| Input |
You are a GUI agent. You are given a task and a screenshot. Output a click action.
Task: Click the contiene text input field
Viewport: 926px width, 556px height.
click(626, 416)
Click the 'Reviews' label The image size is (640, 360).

* * *

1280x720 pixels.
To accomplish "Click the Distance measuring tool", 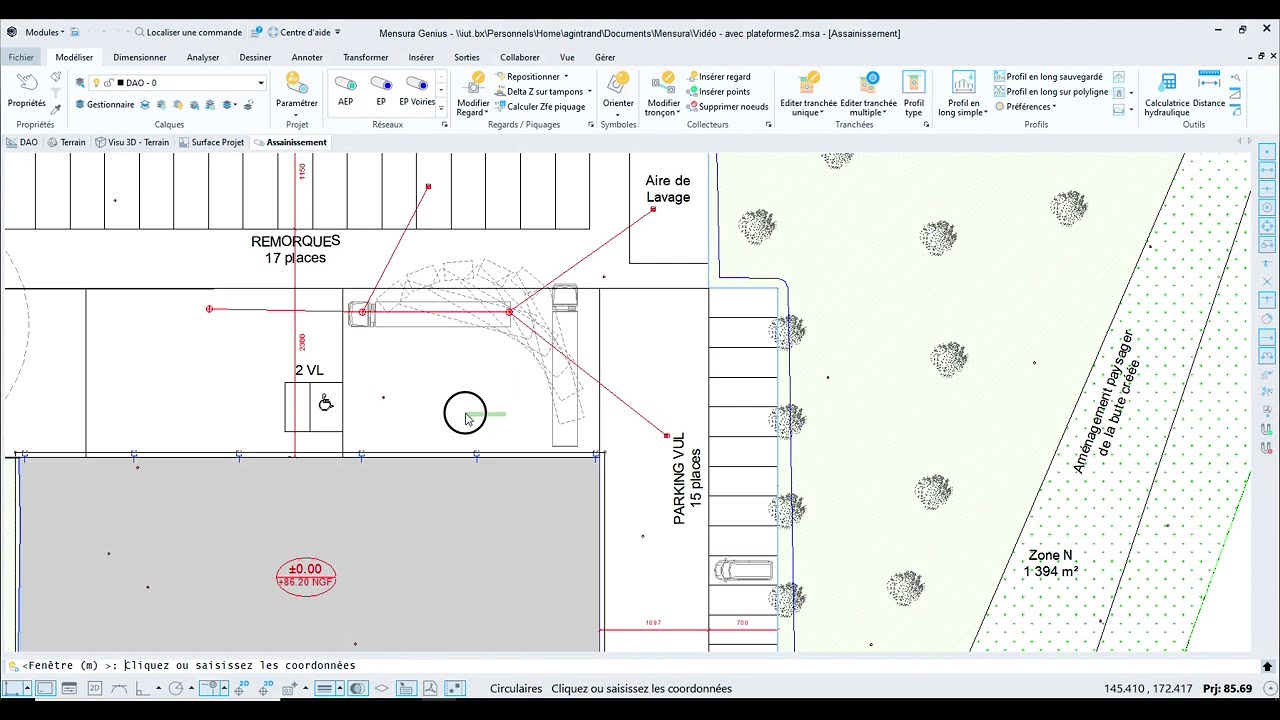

| Your task |
Start with the line above that contains "You are a GUI" and end with the line that contains "Click the 'Reviews'". Write out those lines exactly, and only those.

| Solution |
You are a GUI agent. You are given a task and a screenshot. Output a click action.
Task: Click the contiene text input field
Viewport: 926px width, 556px height.
click(626, 416)
Click the 'Reviews' label The image size is (640, 360).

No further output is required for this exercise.